A virtual pharmacy and mail-order prescription drug firm is notifying about 2.36 million patients of a hacking incident that compromised their sensitive information. In the past week, attorneys have filed at least six proposed federal class action lawsuits related to the breach.

See Also: Live Webinar | Generative AI: Myths, Realities and Practical Use Cases

Hayward, California-based Postmeds, which operates under the name Truepill, reported the data breach to federal regulators on Oct. 30. The company said in a breach notice that it had discovered on Aug. 30 that “bad actors” gained access to a subset of files used for pharmacy management and fulfillment services.

Truepill said it had worked with cybersecurity experts to quickly secure its IT environment, but its investigation determined that attackers had accessed the files over three days, between Aug. 30 and Sept. 1.

The compromised files contained patient names, medication type, demographic information and/or prescribing physician name. Social Security numbers were not affected since the company does not receive this information, Truepill said.

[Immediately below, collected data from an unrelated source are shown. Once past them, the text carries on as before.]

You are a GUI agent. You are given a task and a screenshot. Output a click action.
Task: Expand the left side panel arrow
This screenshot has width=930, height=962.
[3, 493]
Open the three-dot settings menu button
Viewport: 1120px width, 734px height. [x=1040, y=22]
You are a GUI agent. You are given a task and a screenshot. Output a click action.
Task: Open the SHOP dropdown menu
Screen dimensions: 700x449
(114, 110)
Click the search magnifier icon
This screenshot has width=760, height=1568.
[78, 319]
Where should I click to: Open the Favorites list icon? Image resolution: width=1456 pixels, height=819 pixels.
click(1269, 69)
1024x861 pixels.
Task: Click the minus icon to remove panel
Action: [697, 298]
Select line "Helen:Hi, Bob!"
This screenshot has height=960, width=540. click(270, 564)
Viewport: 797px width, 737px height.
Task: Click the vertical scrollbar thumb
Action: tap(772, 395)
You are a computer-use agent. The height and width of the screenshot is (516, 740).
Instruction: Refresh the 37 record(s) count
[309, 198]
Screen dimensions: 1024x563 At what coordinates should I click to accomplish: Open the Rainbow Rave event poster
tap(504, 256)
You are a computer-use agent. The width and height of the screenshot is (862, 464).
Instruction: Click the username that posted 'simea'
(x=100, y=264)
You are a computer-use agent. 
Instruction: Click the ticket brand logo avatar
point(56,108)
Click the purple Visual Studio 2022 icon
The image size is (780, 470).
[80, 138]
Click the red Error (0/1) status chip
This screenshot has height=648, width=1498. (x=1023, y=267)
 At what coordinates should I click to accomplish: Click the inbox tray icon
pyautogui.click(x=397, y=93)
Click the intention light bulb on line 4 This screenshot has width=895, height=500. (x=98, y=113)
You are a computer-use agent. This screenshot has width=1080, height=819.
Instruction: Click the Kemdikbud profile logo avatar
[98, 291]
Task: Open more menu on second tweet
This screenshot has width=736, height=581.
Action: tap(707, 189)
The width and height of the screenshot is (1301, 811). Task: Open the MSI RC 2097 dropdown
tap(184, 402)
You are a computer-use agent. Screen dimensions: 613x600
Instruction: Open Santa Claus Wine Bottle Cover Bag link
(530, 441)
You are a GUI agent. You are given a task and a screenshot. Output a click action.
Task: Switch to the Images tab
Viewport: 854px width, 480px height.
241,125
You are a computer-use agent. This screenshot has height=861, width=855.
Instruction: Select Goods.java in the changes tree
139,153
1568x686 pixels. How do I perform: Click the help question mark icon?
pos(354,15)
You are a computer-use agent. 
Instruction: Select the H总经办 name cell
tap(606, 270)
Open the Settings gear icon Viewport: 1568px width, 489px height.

To help prevent future similar incidents, Truepill said it is enhancing its security protocols and technical safeguards and providing additional cybersecurity awareness training to its employees.

As of Tuesday, at least six proposed federal class action lawsuits have been filed against Truepill in the U.S. District Court for the Northern District of California. They all allege similar claims, including negligence and failure by Truepill to comply with federal regulations, including HIPAA and the Federal Trade Commission Act, as well as California state privacy laws, in protecting patients’ sensitive personal and medical information.

Similar to the claims in the other five lawsuits, the complaint filed on Nov. 10 by plaintiff Christopher Williams on behalf of himself and others similar situated, alleges that Williams suffered concrete harm, including the unauthorized disclosure of his private health information to third parties; the imminent risk of fraud and identity theft; and privacy violations of his highly sensitive medical information.

Williams’ litigation and the other lawsuits all seek similar relief – including financial damages and an injunctive ordering requiring “substantial improvements” to Truepill’s data security systems.

Truepill did not immediately respond to Information Security Media Group’s request for comment and for additional details about its cybersecurity incident.

Rich Targets

Cybercriminals also have targeted other online, mail-order and specialty pharmacies. The Department of Health and Human Services HIPAA Breach Reporting Tool website shows at least a half-dozen major health data breaches so far this year involving pharmacy firms, in addition to the Truepill incident.

The largest of those incidents so far this year is a hack reported to HHS’ Office for Civil Rights in May by PharMerica Corp. as affecting nearly 6 million individuals. The Kentucky-based company, which provides pharmacy services to long-term care, senior living, home infusion, specialty pharmacy, and hospital management programs, was the apparent victim of a ransomware attack by cybercriminal gang Money Message (see: PharMerica Reports Breach Affecting Nearly 6 Million People).

Pharmacies are an attractive target for cybercriminals because they are at the confluence of storing and processing valuable data, said Mike Hamilton, CISO and founder of security firm Critical Insight.

“Although it does not – yet – appear that credit card or other financial information was disclosed by Truepill, that may have been the ultimate goal of the threat actor,” he said.

Online and mail-order pharmacies, such as Truepill, have a technology footprint that is specific to financial transactions, as well as an interface to protected health information, Hamilton said.

“This combination has numerous avenues for vulnerability and misconfiguration exploit. The internet-facing website or mobile app, the processing of credit card and other financial information, and the acquisition, storage and verification of PHI all constitute separate technologies, each of which is potentially vulnerable to compromise.”

Hamilton said that pharmacies not only face threats involving the privacy of protected health information that they handle, but also the integrity of that data and potential safety concerns for patients.

“If an actor can access and exfiltrate data, that actor has sufficient access to modify the data,” he said. “Ultimately, records should be reviewed and reauthorized as accurate by customers and/or compared to records in backup.”

Hamilton said pharmacies should perform file integrity monitoring, such as that required by the Payment Card Industry Data Security Standard – and apply it to patients’ PHI as well as their cardholder data operations.